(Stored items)
/---
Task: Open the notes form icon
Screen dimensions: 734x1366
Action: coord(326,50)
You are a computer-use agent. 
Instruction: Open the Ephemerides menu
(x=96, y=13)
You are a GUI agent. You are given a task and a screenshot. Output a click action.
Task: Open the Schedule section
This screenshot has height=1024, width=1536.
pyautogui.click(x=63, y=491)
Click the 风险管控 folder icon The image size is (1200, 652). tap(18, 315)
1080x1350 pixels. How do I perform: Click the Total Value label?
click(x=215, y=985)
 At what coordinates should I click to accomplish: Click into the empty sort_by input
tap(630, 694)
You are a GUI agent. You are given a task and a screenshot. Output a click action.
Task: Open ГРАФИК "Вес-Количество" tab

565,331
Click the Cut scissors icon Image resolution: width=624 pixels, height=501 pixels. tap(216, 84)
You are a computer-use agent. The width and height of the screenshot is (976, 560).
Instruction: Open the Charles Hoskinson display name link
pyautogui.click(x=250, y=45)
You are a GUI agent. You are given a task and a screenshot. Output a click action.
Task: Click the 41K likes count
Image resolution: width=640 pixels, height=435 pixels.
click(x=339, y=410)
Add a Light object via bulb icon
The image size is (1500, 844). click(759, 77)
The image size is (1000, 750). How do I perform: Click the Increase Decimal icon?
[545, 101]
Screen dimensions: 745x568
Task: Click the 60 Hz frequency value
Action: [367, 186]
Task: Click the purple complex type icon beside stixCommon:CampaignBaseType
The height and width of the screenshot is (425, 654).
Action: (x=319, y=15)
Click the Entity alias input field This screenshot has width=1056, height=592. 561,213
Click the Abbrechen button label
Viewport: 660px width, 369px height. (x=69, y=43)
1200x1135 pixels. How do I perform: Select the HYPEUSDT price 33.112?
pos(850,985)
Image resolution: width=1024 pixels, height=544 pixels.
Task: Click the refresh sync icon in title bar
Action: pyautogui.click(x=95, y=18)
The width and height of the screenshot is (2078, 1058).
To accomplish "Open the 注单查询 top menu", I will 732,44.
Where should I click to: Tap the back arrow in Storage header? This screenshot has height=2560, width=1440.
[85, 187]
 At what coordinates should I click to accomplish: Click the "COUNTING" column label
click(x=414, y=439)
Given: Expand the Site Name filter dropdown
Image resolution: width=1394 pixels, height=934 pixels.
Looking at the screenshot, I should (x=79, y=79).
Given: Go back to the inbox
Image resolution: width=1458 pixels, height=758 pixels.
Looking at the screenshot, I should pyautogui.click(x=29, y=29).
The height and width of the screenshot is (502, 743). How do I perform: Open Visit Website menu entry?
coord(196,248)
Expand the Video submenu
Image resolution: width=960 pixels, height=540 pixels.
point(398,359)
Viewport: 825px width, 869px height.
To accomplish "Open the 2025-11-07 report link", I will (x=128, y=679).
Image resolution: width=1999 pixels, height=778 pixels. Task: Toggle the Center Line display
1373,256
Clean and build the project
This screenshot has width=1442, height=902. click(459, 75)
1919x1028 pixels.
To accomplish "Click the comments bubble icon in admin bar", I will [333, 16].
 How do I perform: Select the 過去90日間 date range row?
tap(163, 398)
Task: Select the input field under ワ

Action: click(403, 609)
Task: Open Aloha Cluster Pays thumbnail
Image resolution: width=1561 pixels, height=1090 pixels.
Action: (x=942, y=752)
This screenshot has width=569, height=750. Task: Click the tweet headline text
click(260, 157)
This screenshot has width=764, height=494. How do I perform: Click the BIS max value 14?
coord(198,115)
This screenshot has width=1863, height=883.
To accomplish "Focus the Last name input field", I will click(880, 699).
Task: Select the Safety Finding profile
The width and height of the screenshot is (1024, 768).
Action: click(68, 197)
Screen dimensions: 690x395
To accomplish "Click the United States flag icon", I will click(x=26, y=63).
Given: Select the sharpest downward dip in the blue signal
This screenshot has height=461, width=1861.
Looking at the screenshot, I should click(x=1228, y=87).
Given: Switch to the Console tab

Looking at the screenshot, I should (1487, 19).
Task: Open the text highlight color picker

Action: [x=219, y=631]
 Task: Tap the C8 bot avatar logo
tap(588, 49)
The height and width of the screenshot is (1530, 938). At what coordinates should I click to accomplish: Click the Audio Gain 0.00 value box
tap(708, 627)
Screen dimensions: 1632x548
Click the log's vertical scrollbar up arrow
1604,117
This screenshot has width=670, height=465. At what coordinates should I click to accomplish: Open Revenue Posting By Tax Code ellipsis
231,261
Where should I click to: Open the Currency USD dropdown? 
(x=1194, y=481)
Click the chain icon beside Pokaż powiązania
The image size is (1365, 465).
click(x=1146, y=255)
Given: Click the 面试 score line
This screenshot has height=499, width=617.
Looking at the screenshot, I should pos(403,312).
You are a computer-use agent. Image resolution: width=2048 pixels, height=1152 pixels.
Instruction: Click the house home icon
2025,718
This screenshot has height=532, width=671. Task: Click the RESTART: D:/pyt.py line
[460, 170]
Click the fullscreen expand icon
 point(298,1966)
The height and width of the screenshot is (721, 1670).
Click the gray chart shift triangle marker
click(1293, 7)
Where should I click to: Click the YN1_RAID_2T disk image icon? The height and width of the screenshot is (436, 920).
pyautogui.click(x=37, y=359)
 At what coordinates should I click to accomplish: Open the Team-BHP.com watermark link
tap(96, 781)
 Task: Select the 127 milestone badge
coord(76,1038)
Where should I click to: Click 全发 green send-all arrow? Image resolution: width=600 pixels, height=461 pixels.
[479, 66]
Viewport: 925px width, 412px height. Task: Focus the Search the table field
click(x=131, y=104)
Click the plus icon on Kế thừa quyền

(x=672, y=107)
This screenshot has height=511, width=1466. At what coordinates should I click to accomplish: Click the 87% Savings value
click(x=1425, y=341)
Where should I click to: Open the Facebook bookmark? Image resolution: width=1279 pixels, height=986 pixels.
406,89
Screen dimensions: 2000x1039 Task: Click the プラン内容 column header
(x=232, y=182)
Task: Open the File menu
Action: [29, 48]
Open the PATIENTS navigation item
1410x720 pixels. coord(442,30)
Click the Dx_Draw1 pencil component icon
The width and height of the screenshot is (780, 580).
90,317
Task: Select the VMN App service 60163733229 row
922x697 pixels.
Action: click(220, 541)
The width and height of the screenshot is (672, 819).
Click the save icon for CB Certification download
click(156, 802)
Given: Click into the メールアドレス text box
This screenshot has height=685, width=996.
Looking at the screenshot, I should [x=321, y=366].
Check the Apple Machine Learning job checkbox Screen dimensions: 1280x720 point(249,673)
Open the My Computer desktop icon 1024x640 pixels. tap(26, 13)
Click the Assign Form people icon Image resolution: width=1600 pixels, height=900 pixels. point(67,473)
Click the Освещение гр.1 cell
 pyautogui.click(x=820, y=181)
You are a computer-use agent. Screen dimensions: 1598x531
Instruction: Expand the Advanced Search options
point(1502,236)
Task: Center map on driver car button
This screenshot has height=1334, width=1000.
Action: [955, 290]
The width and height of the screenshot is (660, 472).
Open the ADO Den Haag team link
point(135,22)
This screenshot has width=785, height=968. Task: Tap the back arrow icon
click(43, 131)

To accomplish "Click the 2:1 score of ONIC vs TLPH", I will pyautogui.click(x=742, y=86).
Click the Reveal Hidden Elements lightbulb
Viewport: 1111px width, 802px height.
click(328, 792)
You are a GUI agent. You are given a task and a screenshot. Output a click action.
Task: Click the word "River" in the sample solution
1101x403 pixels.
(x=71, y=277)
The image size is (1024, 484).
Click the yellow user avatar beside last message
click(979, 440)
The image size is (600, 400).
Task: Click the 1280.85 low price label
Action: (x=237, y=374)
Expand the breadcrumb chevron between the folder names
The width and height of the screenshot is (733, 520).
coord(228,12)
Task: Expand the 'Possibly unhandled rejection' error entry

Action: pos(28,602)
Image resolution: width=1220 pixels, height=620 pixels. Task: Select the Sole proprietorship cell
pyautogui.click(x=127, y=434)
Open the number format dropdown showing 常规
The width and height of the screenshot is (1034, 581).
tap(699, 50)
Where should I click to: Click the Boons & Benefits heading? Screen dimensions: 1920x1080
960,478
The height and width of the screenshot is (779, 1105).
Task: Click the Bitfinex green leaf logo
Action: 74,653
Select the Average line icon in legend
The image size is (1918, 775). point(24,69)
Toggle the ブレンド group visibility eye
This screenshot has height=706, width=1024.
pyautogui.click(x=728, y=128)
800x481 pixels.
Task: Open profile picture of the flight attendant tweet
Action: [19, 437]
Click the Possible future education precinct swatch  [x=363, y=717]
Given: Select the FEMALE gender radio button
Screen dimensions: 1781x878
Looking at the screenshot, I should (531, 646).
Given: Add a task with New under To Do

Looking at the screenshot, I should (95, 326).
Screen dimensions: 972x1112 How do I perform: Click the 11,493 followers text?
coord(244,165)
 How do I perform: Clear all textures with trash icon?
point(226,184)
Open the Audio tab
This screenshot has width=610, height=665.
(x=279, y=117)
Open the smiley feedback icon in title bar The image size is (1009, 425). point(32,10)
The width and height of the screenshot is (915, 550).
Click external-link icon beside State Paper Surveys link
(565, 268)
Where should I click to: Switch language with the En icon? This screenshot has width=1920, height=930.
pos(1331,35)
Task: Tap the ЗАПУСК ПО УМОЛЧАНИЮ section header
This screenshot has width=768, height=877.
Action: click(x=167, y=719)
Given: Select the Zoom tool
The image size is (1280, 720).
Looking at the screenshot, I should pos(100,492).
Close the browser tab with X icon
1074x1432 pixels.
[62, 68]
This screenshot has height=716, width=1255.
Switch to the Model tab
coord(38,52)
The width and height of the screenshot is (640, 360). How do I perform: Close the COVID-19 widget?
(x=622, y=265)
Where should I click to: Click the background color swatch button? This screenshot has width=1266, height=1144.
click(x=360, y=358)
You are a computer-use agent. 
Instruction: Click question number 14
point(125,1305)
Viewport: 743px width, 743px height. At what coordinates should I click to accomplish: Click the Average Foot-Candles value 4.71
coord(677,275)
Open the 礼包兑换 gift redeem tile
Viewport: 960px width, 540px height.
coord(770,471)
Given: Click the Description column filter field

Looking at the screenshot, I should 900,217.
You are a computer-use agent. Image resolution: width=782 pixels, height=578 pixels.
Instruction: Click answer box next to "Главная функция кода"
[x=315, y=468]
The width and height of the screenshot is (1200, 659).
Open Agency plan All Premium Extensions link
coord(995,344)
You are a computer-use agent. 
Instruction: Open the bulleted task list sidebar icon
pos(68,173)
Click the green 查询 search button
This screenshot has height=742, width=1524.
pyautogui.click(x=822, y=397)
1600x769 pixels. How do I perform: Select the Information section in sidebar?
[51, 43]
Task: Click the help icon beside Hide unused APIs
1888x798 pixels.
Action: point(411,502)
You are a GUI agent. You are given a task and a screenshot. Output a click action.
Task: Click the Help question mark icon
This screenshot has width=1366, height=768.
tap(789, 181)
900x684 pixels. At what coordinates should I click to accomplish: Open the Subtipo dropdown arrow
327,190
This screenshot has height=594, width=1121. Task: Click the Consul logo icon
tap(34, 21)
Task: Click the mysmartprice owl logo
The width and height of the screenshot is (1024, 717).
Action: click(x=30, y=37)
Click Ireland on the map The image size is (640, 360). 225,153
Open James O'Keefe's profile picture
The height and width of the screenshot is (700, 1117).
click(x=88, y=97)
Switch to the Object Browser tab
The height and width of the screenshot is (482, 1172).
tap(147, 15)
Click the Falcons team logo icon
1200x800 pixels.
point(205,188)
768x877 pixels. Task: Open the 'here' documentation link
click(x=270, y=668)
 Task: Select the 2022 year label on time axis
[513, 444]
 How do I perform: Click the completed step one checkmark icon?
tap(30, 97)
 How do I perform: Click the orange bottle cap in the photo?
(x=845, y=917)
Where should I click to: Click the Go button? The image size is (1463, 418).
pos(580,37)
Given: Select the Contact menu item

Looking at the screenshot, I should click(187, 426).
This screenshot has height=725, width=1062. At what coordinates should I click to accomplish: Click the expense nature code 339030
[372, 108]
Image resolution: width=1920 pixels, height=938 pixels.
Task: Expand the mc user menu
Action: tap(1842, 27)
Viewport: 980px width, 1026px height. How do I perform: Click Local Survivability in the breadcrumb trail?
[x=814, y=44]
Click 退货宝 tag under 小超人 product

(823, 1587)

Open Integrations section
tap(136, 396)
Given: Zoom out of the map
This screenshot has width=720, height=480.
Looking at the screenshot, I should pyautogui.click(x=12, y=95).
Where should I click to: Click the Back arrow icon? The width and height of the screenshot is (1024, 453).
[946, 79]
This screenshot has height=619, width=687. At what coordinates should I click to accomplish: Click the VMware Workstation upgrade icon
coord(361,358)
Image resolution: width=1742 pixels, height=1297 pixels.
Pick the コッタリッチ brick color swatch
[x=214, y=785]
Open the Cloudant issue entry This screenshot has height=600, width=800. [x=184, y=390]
\---
→ **Work instructions**:
Check the lines above and copy each one that includes "Zoom".

→ **Response to this exercise**:
Given: Select the Zoom tool
Given: Zoom out of the map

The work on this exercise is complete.